Ook wanneer een andere contractspartij dan de partij met wie de consument een overeenkomst heeft gesloten een overeenkomst aanbiedt ter vervanging van de bestaande overeenkomst, is het schriftelijkheidsvereiste van toepassing. Men kan hierbij denken aan een concurrerende telefoonprovider die contact opneemt met de consument, met als doel de consument naar hem te laten overstappen. Ter verduidelijking is hiertoe de zinsnede «een tussen partijen bestaande overeenkomst» opgenomen. Eventuele rechtsopvolgers die krachtens overdracht of overgang in de rechten van de oorspronkelijke contractspartijen zijn getreden, kunnen onder de term «partijen» worden gerekend.

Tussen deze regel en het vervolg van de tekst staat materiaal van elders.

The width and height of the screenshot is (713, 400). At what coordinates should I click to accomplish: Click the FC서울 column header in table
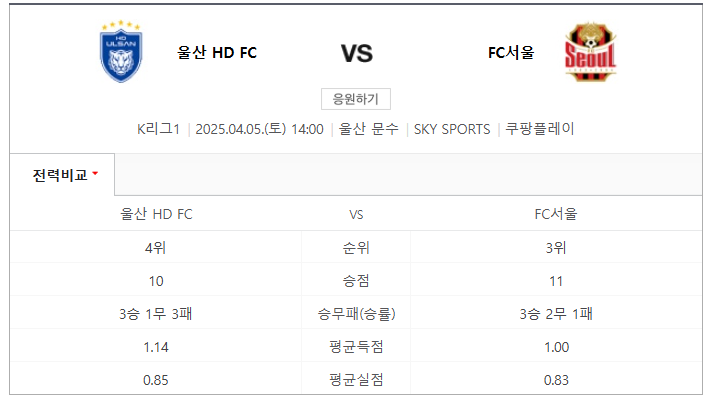[556, 214]
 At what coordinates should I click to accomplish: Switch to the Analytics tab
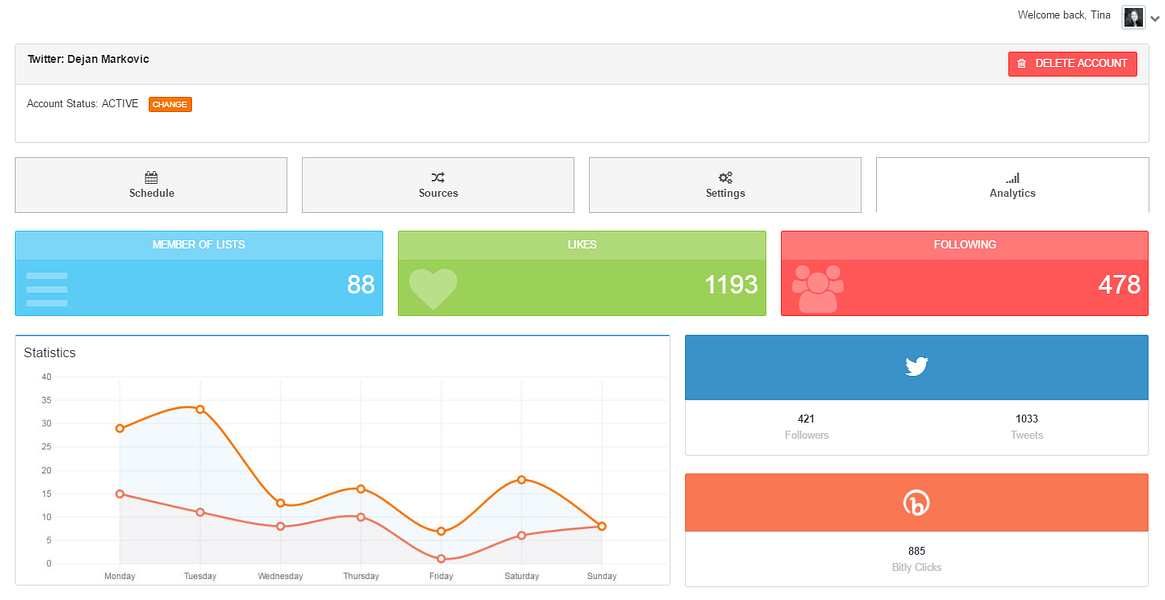coord(1012,185)
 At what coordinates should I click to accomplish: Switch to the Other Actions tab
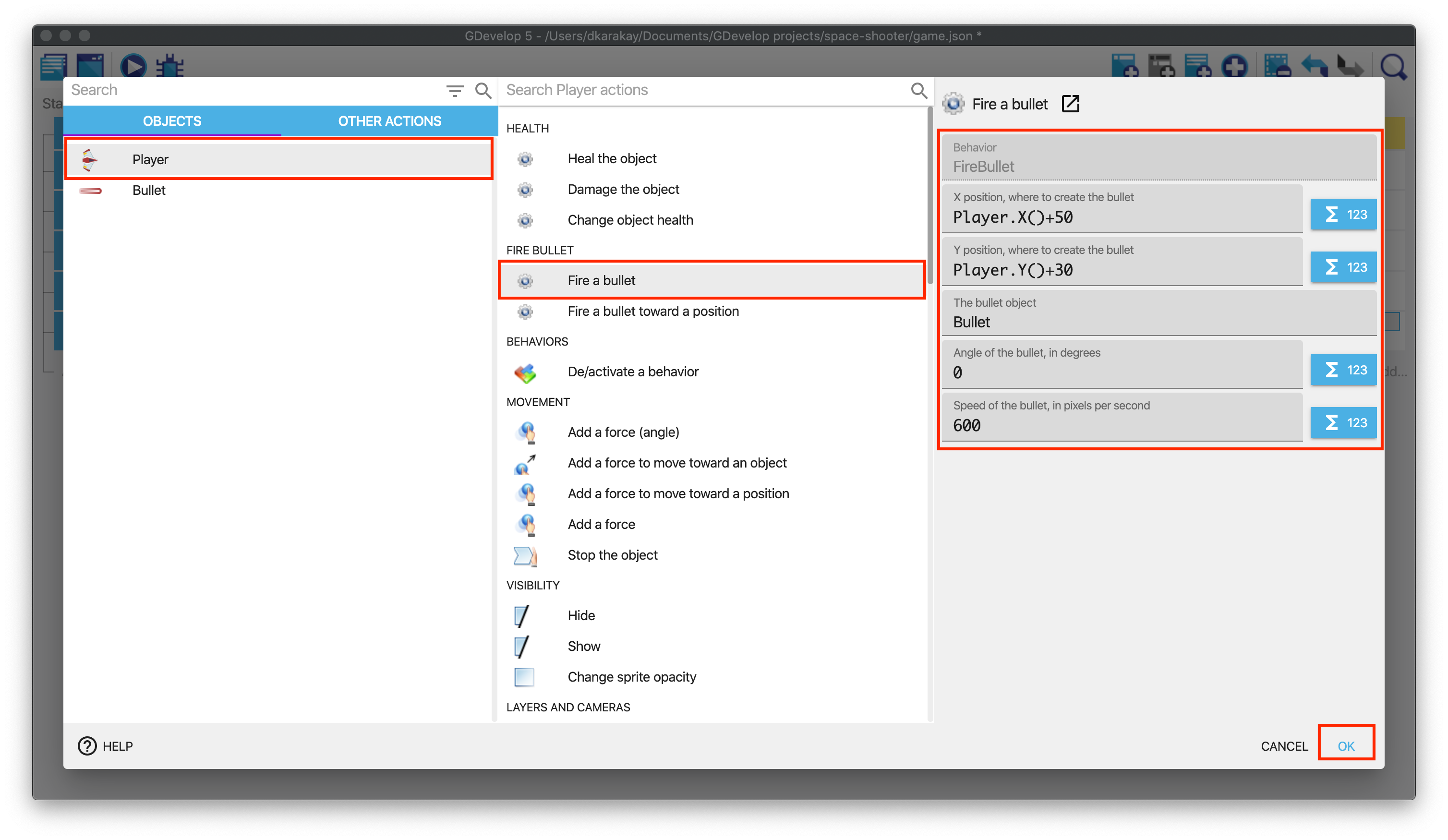point(389,121)
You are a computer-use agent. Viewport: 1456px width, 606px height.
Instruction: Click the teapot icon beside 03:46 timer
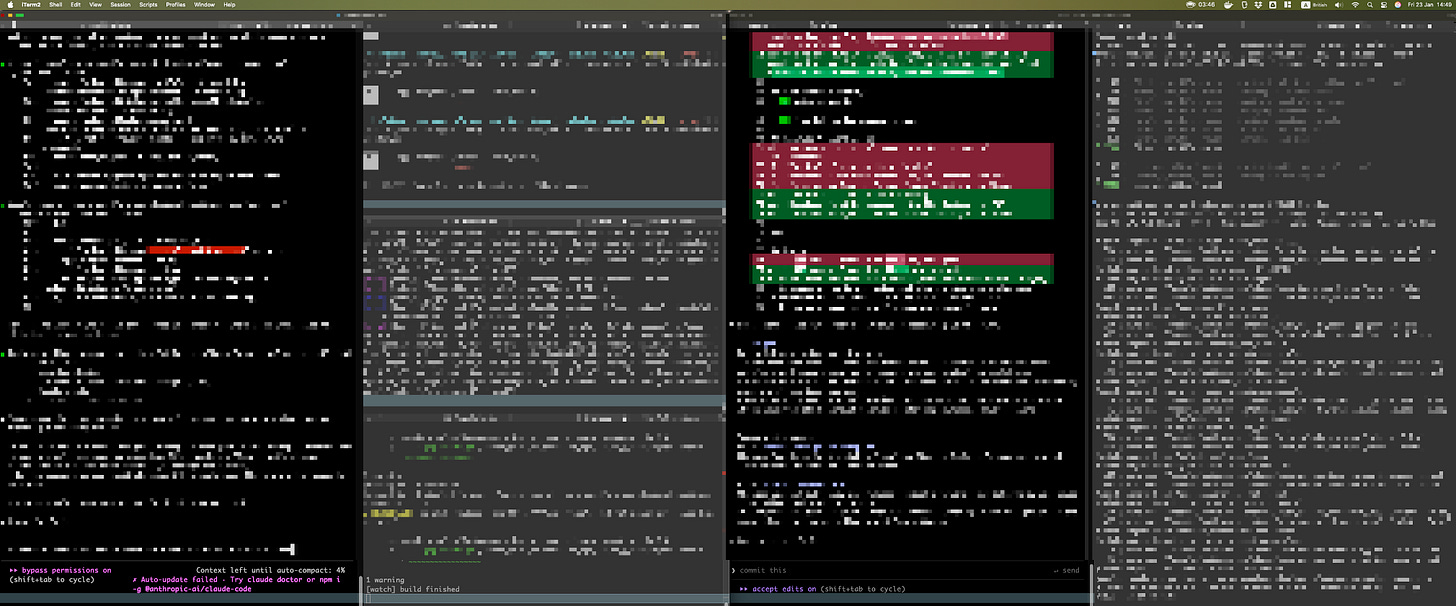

Met andere woorden, wordt in het gegeven voorbeeld de oorspronkelijke telefoonprovider met wie de consument een overeenkomst heeft, overgenomen door een concurrent en treedt die concurrent in de rechten van de oorspronkelijke telefoonprovider, dan kan deze concurrent per telefoon consumenten een verlenging of vernieuwing van de bestaande overeenkomst aanbieden zonder dat de overeenkomst schriftelijk tot stand hoeft te komen.